Print version ISSN 0103-5665On-line version ISSN 1980-5438

Psicol. clin. vol.31 no.3 Rio de Janeiro Sept./Dec. 2019

http://dx.doi.org/10.33208/PC1980-5438v0031n03Edt 

EDITORIAL

 

 

O número 31.3 da revista Psicologia Clínica apresenta duas seções, uma temática e outra livre. A seção temática versa sobre "Questões contemporâneas da mulher" e reúne quatro artigos.

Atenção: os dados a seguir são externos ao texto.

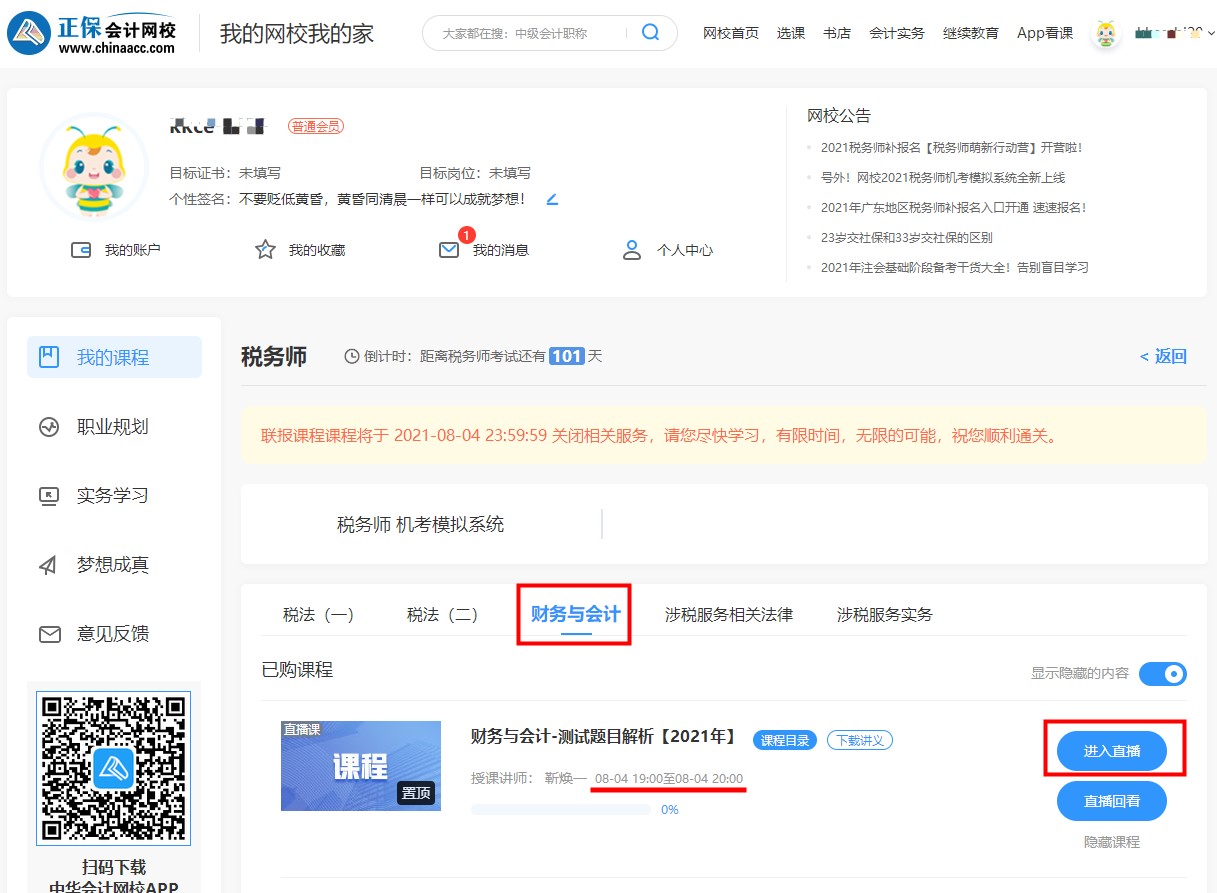1217x893 pixels.
Task: Switch to the 涉税服务相关法律 tab
Action: [x=727, y=614]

O primeiro, Mulheres privadas de liberdade e seus filhos: o sistema de justiça criminal em perspectiva, das autoras Ilka Franco Ferrari (da Pontifícia Universidade Católica de Minas Gerais) e Vanessa Fusco Nogueira Simões (da Universidade Federal de Minas Gerais), investiga o trabalho de juízes em processos que envolvem mulheres privadas de liberdade e seus filhos, com elas reclusos por algum tempo. A pesquisa percorreu o sistema de justiça criminal do Brasil e de Minas Gerais, e apresenta reflexões psicanalíticas dentro da perspectiva da sociologia jurídico-penal, baseadas na observação de uma realidade social que prima pela complexa judicialização da relação entre mãe e filho. Os atores do sistema de justiça circulam pela administração ordinária da justiça penal, regida pelo princípio da eficiência, que é ainda distante das particularidades que supõem a diferença entre os sexos e a garantia dos direitos fundamentais da criança.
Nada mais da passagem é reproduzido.